If $A$ is a (shifted) Poisson algebra, what does $A[\varepsilon]$ represent?

Question

I have a question which is not really precise, unfortunately.

Let $A$ be a Poisson $n$-algebra, i.e. a graded commutative algebra with a Lie bracket of degree $n-1$ s.t. the bracket is a biderivation w.r.t. the commutative product. Add a new square-zero variable $\varepsilon$ to $A$, possibly of positive degree, to get $A[\varepsilon]$. Clearly this is a graded commutative algebra, and there is also a shifted Lie bracket $[a+\varepsilon b, a'+\varepsilon b'] := [a,a'] + \varepsilon ([a,b'] \pm [a',b])$.

If $A$ has some geometric meaning (and this is the imprecise part), does $A[\varepsilon]$ also has some geometric meaning? I'm open to various notions of "geometric meaning". I found this appearing in an algebro-topological setting, and I'm wondering if there is a bigger picture I don't know about. This may be something very simple. My best guess is that $A[\varepsilon]$ is twice the dimension of $A$, so perhaps this is related to some (co)tangent bundle...?

Answer 1

I can sort of give an answer in the context of derived geometry.

So let $A$,$B$ derived rings (i.e. dg-rings, simplicial rings, ${\mathbb{E}_\infty }$-rings).

For a $B$-module $M$, we can define the a square-zero extension ${B \oplus M}$. In your specific case $M$ would be $B\epsilon$.

Let $f:Y = SpecB \to X = SpecA$ be a map of affine derived schemes and $Y\left[ M \right] = Spec\left( {B \oplus M} \right)$ the affine derived scheme corresponding to the square-zero extension of $B$ by $M$.

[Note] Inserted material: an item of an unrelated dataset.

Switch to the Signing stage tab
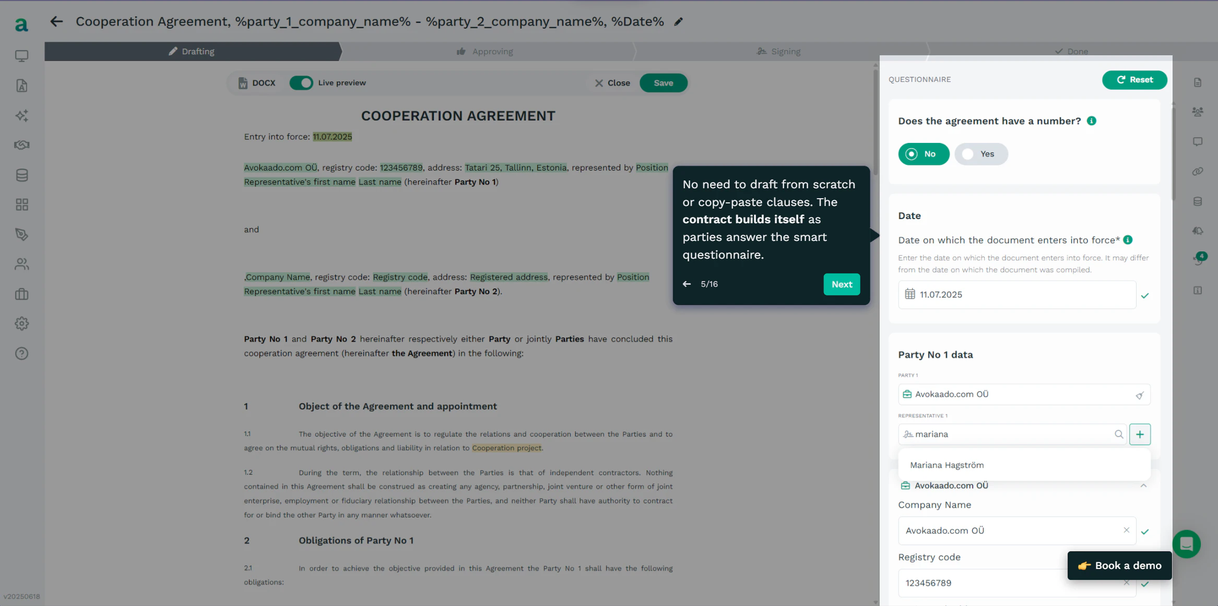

Then we can define a space of derivations of Y over X via a pullback diagram $\begin{array}{*{20}{c}} {De{r_X}\left( {Y;M} \right)}& \to &{Map{s_X}\left( {Y\left[ M \right],Y} \right)} \\ \downarrow &{}& \downarrow \\ {\left\{ {i{d_Y}} \right\}}& \to &{Map{s_X}\left( {Y,Y} \right)} \end{array}$

Then there exists a $B$-module ${\mathbb{L}_{Y/X}}$, called the cotangent complex, which acts as a sort of universal derivation. i.e. $De{r_X}\left( {Y;M} \right) \simeq Map{s_B}\left( {{\mathbb{L}_{Y/X}},M} \right)$

The contangent complex plays a very important role in derived geometry, pretty much an analogous role to the cotangent bundle in usual geometry.